Cross-Legged Woman's Tomb Reveals Ancient Maya Kept Jaguars in Cages
This puma skull was buried alongside a young Maya woman who sat cross-legged in her tomb in the 5th Century.
Credit: N. Sugiyama

A tomb in the ancient Maya city of Copán, in Honduras, holds the skeleton of a young woman who was cross-legged, surrounded by large animals. The bones of two deer and a crocodile lay alongside her. And most impressive: A complete puma skeleton was also found in the tomb, apparently slaughtered as part of the burial ritual. They'd all been there since the year A.D. 435, early in Maya history.

Now, researchers say the puma skeleton may have been domesticated, according to a paper published today (Sept. 12) in the journal PLOS One that describes the cross-legged woman's tomb. That ancient puma was part of a vast scheme of big-cat domestication, the researchers wrote.

"Encoded into the bones of jaguars and pumas at the Maya site of Copán was evidence of both captivity and of expansive trade networks," Nawa Sugiyama, an archaeologist at George Mason University in Virginia, and lead author of the study, said in a statement.

It's not uncommon for archaeologists to find the remains of big cats and other animals in Mesoamerican cities. At one site alongside a sacrificial altar in Copán, there were so many mixed-up remains of big cats, packed so tightly, that excavators took to calling them "jaguar stew," the researchers wrote in the study.

But those animals, buried as part of rituals performed in the city, have revealed new insights about life in Copán. Though people living in the Americas in that period were known to only have domesticated dogs and turkeys, chemical analysis of the big cats and other animals found in the city reveal that they, too, were kept and raised in captivity, and not merely hunted from local game grounds. [Prince's Tomb: Images from a Mayan Excavation]

The first evidence of large captive animal populations at Copán, the researchers wrote, is that the surrounding wilderness simply wasn't big or rich enough to support all the big cats found in these sites. And careful analysis of the bones suggests that at least some of the animals weren't living in the wild at all — meaning that early Mesoamericans kept and traded big cats and other animals far earlier than archaeologists realized.

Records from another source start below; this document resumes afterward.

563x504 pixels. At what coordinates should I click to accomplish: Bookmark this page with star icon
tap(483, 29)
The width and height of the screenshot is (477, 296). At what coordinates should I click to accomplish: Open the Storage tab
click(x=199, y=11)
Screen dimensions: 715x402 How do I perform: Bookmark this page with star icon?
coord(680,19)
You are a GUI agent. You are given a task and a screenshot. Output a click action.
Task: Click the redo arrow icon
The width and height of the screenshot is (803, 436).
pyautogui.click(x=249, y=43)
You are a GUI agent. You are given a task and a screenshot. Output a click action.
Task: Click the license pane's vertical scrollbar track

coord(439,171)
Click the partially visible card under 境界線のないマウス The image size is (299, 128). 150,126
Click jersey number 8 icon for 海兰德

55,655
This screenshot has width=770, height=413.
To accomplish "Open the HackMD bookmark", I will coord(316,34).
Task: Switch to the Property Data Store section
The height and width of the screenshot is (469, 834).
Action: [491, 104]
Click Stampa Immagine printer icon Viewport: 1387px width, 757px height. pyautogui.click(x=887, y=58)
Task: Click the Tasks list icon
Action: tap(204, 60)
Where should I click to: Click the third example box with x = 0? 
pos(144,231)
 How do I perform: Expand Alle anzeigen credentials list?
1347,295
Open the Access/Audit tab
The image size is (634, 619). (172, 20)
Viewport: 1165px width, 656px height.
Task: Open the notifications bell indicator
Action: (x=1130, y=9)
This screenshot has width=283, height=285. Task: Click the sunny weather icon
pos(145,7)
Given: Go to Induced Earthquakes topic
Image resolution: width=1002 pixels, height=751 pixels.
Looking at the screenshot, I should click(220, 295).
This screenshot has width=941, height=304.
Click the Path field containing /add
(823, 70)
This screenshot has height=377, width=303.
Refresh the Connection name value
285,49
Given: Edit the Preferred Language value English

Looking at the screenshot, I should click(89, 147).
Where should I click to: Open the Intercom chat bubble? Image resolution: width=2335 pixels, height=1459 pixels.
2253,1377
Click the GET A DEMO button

Animals including jaguars and pumas, but also deer and birds, were likely kept in pens and traded around the Copán valley, the researchers found. That means there was a significant animal trade in South American more than 1,000 years before Moctezuma, ruler of Technochitlan, kept a famous zoo of sacrificial animals.

The evidence for domestication was revealed in the bones of the jaguar, puma and other felids found around Copán, which were often were rich in C4, a carbon-containing molecule common in agricultural plants like maize, but not wild plants. That means those big cats were likely eating captive prey fed human food — meaning they themselves were likely kept in captivity, the researchers wrote. However, other bones found at the same site were rich in C3, a molecule common in wild plants in the region, suggesting they ate a wild diet. That means, the researchers wrote, that the people of Copán likely kept big cats in captivity and slaughtered them. But they would supplement those slaughters with cats killed in wild hunts.

Studies of pelts, deer and other animal remains found around Copán also revealed oxygen isotopes, or versions of oxygen with different numbers of neutrons, that probably didn't come from the local area. Likely, the researchers wrote, the people of Copán were keeping not just big cats in captivity but a whole range of animals, and trading their furs, skins and other byproducts far and wide.